Irish monks under Columbanus reached North Italy and other parts of Europe, so they are a possibility, but this is only a possibility. But what is certain is that the presence of your name indicates an Irish influence somewhere, sometime.

DerdriuMarriner on 12/16/2023

Your comments three boxes down consider my name in central and northern Italy as caused by an Irish-monk presence.

When was that presence and why were they where they were in "various parts" of (just continental?) Europe?

frankbeswick on 12/15/2023

Possibly. Archaeology is unlikely to solve this problem, due to absence of material evidence. Only documentary evidence can handle this one.

DerdriuMarriner on 12/14/2023

My Runa Shimi ("language of the people") professor -- the daughter of a Yale University professor and the holder of one PhD in anthropology and another in linguistics -- and her two native speakers accepted the ancient Inca people as native speakers of an unknown language.

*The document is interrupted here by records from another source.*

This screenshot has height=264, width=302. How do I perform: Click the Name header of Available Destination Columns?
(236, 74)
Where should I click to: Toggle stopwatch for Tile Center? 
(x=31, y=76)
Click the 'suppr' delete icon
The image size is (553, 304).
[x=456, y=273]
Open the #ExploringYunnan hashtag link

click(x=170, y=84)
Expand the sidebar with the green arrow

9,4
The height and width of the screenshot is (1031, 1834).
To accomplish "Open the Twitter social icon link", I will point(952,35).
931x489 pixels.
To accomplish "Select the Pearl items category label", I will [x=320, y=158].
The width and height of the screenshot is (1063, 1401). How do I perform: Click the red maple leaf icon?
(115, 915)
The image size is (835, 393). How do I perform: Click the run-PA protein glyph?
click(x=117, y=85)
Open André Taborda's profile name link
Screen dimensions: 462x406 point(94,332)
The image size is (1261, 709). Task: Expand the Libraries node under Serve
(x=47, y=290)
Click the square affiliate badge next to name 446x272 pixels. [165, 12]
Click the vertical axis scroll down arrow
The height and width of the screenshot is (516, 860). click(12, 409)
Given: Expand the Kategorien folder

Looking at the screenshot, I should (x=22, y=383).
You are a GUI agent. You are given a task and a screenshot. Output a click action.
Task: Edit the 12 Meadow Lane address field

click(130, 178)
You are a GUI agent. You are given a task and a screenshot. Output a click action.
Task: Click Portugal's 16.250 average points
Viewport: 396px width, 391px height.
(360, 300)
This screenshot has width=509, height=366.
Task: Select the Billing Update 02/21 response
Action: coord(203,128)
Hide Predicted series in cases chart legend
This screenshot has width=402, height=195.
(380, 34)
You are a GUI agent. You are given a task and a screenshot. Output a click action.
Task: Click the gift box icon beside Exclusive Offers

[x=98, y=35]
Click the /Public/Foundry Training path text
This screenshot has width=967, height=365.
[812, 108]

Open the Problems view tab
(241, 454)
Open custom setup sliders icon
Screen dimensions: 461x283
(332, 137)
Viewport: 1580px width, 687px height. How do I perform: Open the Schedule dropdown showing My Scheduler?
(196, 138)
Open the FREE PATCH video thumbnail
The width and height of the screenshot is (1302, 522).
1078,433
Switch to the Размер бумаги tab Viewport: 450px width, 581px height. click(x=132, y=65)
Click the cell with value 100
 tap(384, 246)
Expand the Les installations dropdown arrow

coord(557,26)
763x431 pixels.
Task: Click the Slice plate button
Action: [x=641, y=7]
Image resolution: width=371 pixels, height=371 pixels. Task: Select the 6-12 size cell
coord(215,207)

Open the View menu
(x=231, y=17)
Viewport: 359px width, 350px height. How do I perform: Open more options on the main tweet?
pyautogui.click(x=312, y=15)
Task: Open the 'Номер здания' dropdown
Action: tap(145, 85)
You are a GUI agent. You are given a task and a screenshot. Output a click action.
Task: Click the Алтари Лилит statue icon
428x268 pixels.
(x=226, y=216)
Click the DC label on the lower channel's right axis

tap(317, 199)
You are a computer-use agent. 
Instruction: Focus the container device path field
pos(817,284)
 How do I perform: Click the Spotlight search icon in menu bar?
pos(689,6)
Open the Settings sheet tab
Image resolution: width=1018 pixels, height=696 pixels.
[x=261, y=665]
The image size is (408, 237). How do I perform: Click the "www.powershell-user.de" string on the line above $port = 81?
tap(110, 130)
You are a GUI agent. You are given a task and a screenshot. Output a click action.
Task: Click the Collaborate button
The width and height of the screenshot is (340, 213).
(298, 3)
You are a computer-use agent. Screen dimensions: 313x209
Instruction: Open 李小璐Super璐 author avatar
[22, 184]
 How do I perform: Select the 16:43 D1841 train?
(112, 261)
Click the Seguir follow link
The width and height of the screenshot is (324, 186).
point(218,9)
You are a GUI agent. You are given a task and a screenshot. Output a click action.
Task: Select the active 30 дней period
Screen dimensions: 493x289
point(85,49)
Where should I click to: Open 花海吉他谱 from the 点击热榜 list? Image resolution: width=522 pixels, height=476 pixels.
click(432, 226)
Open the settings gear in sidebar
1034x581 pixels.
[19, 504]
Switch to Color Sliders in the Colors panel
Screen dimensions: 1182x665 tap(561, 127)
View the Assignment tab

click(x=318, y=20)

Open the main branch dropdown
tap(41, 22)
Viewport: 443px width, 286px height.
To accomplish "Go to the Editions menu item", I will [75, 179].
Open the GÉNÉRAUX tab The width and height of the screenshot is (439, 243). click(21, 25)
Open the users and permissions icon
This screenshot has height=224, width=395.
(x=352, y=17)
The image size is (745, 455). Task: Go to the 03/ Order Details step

Perhaps they archived among themselves their birth, native language even as they assessed very carefully any interactions with the conquered people whose language they assumed.

Might it not be possible that the Tokharians did likewise? Perhaps they nurtured one language for in-group interactions and another -- Gaelic? -- for outsider interactions.

frankbeswick on 12/08/2023

The Tokharians are a real puzzle. Why a language close to Gaelic was spoken so many miles from Ireland is a mystery that will take some solving.
Your name is, as you say, found in Umbria, but I think that the presence of Irish monks in various regions of Europe might have had something to do with this, but I don't know.

DerdriuMarriner on 12/08/2023

The computer crashed and displayed my immediately previous comment as ending differently that I entered it!

The Troy-settled areas that preserve my name involve north Italy and then jump into central Italy at Umbria.

DerdriuMarriner on 12/08/2023

It's interesting that the Tarim River Basin mummies between present-day India and China establish cultural and linguistic overlaps of ancestral Gaelic- and Sanskrit-speaking peoples.

The Tocharian language of the Tarim River Basin peoples is most related to Gaelic languages. Perhaps my name someday may be found there inscribed in a Basin cave or on a Basin artifact.

Perhaps Gaelic language-related Tocharian speakers numbered among those who traveled back westward from India with Alexander the Great and his Troy-descended mother, Olympias. Perhaps they were responsible for their descendants anciently introducing into, and preserving to the present day, my name in such Troy-settled areas of north Italy as Umbria.

Perhaps, perhaps...perhaps ;-D!

frankbeswick on 12/07/2023

I don't speak Sanskrit and my Irish is liminted, so I cannot say.

DerdriuMarriner on 12/06/2023

Thank you!

My name perhaps is derived from Sanskrit. Mahatma Gandhi particularly liked the name Daridranarayan ("God of the poor").

Sanskrit preserves many definitions and meanings for its words. Daradra sometimes translates as running hither and thither, not too far from Old Irish etymological contexts, eh?

frankbeswick on 12/06/2023

Just today I was reading John Matthews's encycopaedia of Celtic Wisdom, where I read that the word druid is derived from the Sanskrit Veda, meaning to know. The derivation is a distant one going back two maybe three thousand years.